Strawman, you have created one.

Certainly you must agree that there is a paradigm of balance. It's simply not entirely universal, but it's adaptive. Combat everyone should have a role and strength within that role, with no class clearly outclassed. Out of combat, each character should be able to contribute in a number of situations, and no character should be dominant in the majority of situations.

This is not a universal paradigm. It will not cover the situation where the DM tries to make a game about growing crops and one person takes the background "farmer" and 4 take other backgrounds. But it's a pretty good paradigm for most D&D games.

Second, if you examine the monster rules in 3E and 4E, in an attempt to bring balance, they made most of the monsters feel weak. They lost many iconic abilities. There were monsters you were not allowed to play as PCs. Many of them.

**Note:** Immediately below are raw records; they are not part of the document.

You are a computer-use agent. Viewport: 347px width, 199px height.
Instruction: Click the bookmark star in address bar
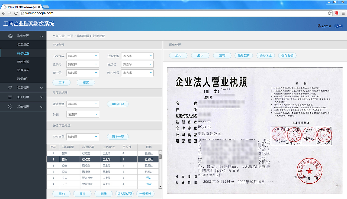point(330,13)
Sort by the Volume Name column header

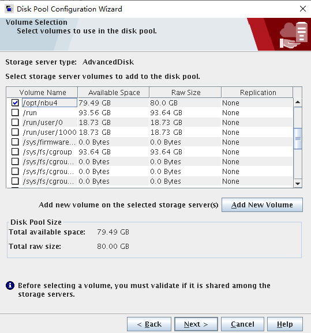[42, 93]
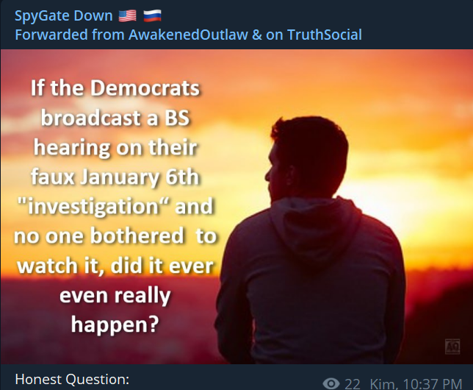
Task: Open the SpyGate Down channel name
Action: click(63, 15)
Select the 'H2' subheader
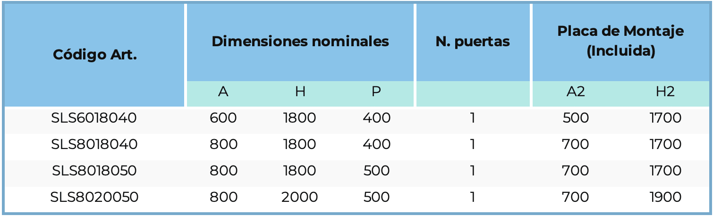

And they DID NOT ACCOMPLISH THEIR GOAL.

I am saying that Next should give up on trying to balance the monster PCs, and give DMs rules for them, and let them use the rules if they think it's fun. That way players get to REALLY FEEL like they're playing the monster, not playing a bad, half-baked version of the monster, AND it doesn't result in a DM getting blindsided by monster characters doing ridiculous things (the monster characters can still do ridiculous things, but the DM should be prepared).
 

Steely_Dan

First Post
1) Strawman, you have created one.

2) This is not a universal paradigm.

3) And they DID NOT ACCOMPLISH THEIR GOAL.

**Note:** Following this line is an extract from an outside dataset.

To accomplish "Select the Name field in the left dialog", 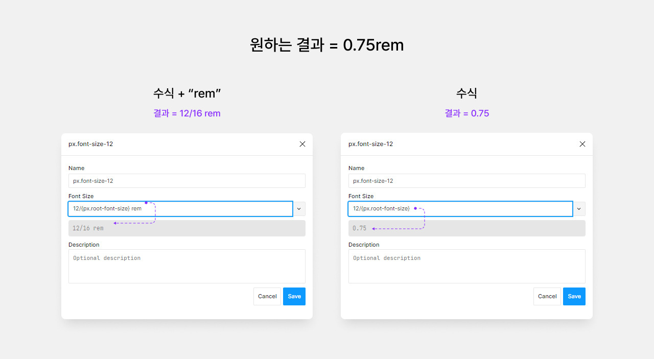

4) That way players get to REALLY FEEL like they're playing the monster


1) Yeah, you should stop that.

2) Ugh, "Paradigm"...

3) They do for us (just needs refining).

4) Tall Tales of the Wee Folk and Savage Species rock (not fully, room for improvement is what I want).

...and stop yelling at people.
 

pemerton

Legend
Pretty much every RPG where the system doesn't shove its PCs into a very narrow role (adventurers) and allows for more varied gameplay than dungeon crawling.
4e allows for more varied gameplay than dungeon crawling. So do Rolemaster, Runequest, Call of Cthulhu, Stormbringer and The Dying Earth. None has rules for celebrity.

I assume HERO and GURPS have an option of a "celebrity" advantage or disadvantage as part of character build, but I doubt they have rules for factoring it into encounter design or action resolution.

Actually D&D would, too if you just roll with it instead of complaining that it "breaks" some rather narrow way of gaming the players obviously have no interest in.
I'm not sure which players you're talking about, and I also don't know what you mean by "roll with it". Maybe you mean freeforming? If I wanted to freeform, why would I be using a multi-hundred page system?

And this is exactly the problem. No non-combat rules -> only combat is part of the game.
4e has plenty of non-combat rules. But rules for adjudicating celebrity are a rather narrow possible component of non-combat rules.

More generally, before you start judging others' games, and what a system can do, I would suggest looking at actual play reports from those using the system.